His father noticed his expression. “Englebert? What is it?”

The mechagnome looked up, as if sensing the scrutiny. Her jaw clenched slightly as she saw him, and then she returned to her work. That had been all the confirmation that Englebert needed.

“Marennia…?”

As she returned to the front lines in Nazjatar, Lady Tavira Nightswan was convinced that ignorance seemed to be the order of the day in the Alliance. So long as spineless dewy-eyed toads who liked to fight the war from the home front continued to impose limits on how far they wanted the real soldiers to go for victory, the cycle would simply continue. Just as it did after Hyjal. And Northrend. And the Cataclysm, and Draenor, and Argus… on and on and on.

Tavira was tired of it. She wanted to be able to study her mysteries and work on her gadgets in peace. But she would never know peace, so long as the Horde continued to exist.

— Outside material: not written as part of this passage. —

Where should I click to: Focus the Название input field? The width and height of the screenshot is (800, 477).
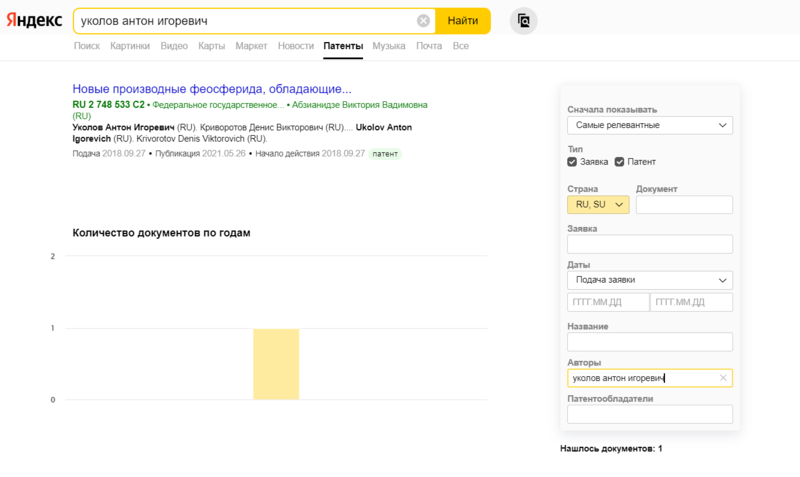click(x=649, y=342)
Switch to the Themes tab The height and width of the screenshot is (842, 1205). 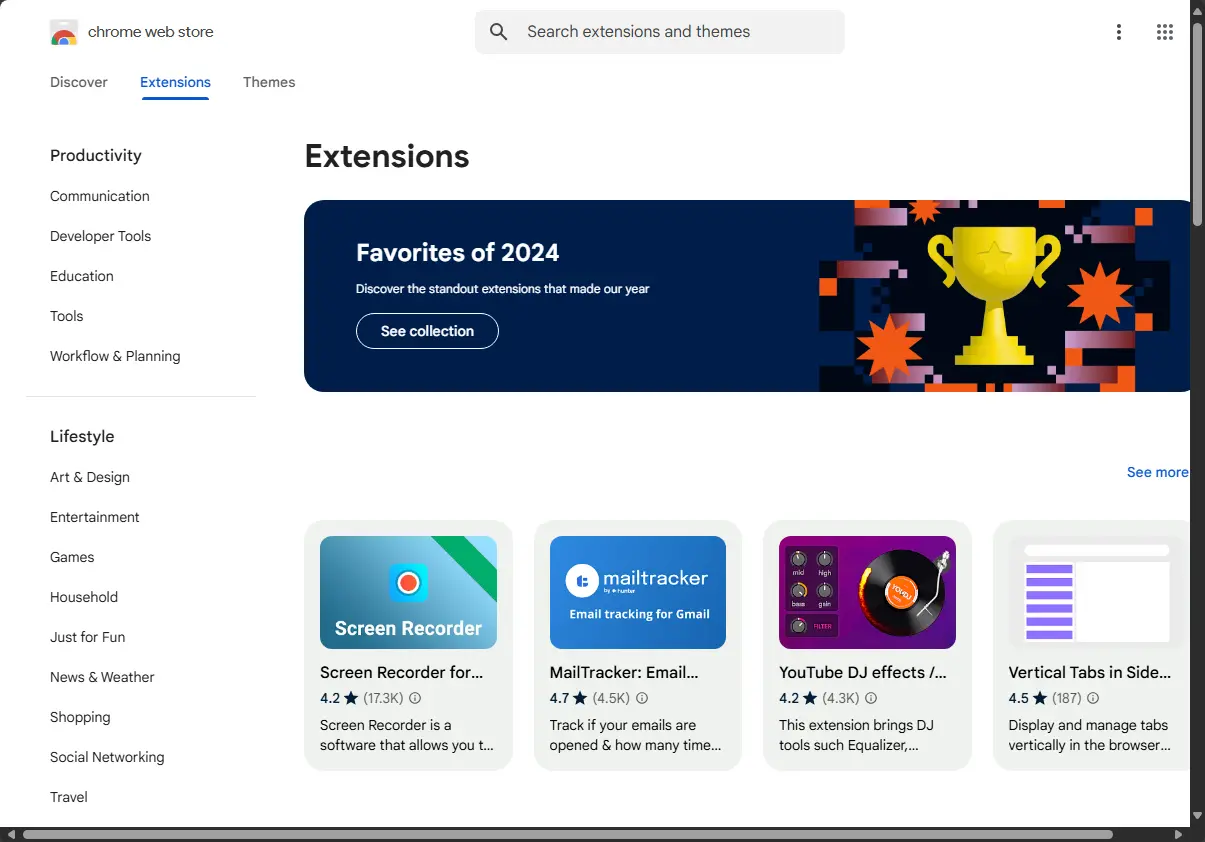click(x=269, y=82)
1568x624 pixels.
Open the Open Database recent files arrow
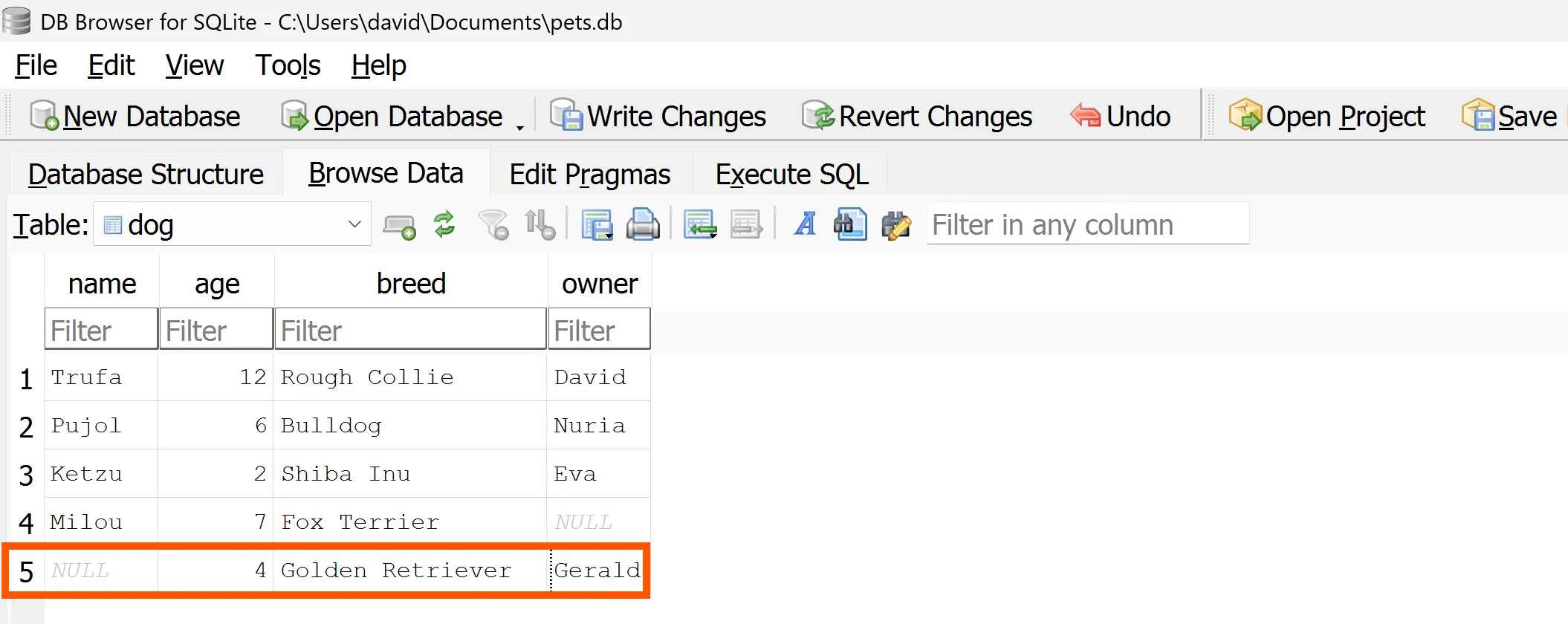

These ignorant fools called her “Void-Sylvanas” and believed she had no regard for people. They could not be more wrong. She had a great regard for people - but she did not consider the Horde to be people. Especially not the Forsaken. Or the orcs, come to that. They accused her of advocating genocide. But she wasn’t advocating genocide. She was advocating a cure for a plague that had afflicted Azeroth for more than thirty years. Everyone liked to say it was a different Horde than the one that had first come to Azeroth. But she had seen Teldrassil, and knew that this “new” Horde was no different than the one that had marched into Quel’Thalas during the Second War, burning its forests, defiling its Runestones, and murdering its inhabitants. Tavira’s father and two elder brothers had been among the dead. Even with so much blood spilled, Lor’themar and his lot had bought into Thrall’s deception and decided to forget that not so long ago, orcs and undead had been trying to murder them. He decided to break bread with the enemy. She had never accepted that. She never would. Granted, the Alliance was not much better - ruled by weaklings and children - but they had not been the ones to kill her family and despoil her land…

The problem was that the major decisions that shaped the world were being made by narrow-minded idealists - people who believed that if they told everyone that peace was possible, it would happen. Varian had made that mistake in Orgrimmar, with Vol’jin - and they had both ended up dead. She saw Anduin not only destined for that same fate, but almost looking forward to it. And lemmings like these “Feathers” seemed willing to follow him into it. It was disheartening.

But one flicker of hope remained: Genevra Stoneheardt and her Conclave. They were seekers of knowledge, and did not restrict their search for it based on some arbitrary label of “good” and “evil”. They believed, as Tavira did, that knowledge was power. She had spent the better part of her life learning how to wield that power, and honing the discipline needed to understand it; so had they. Genevra had surprised her, being the first person she had met in the Alliance who understood that the Horde was the Horde, and would never change no matter who led it. Plus, the darkness had tasted the human’s soul in the past; but for a quirk of fate, she could well have ended up much like Tavira was now. Genevra protested, of course, talking about her “penance”… but unlike other Light-thumpers, this one was different, and Tavira had been thankful that her instinct - or perhaps those everpresent whispers from the Void? - had led her to this woman.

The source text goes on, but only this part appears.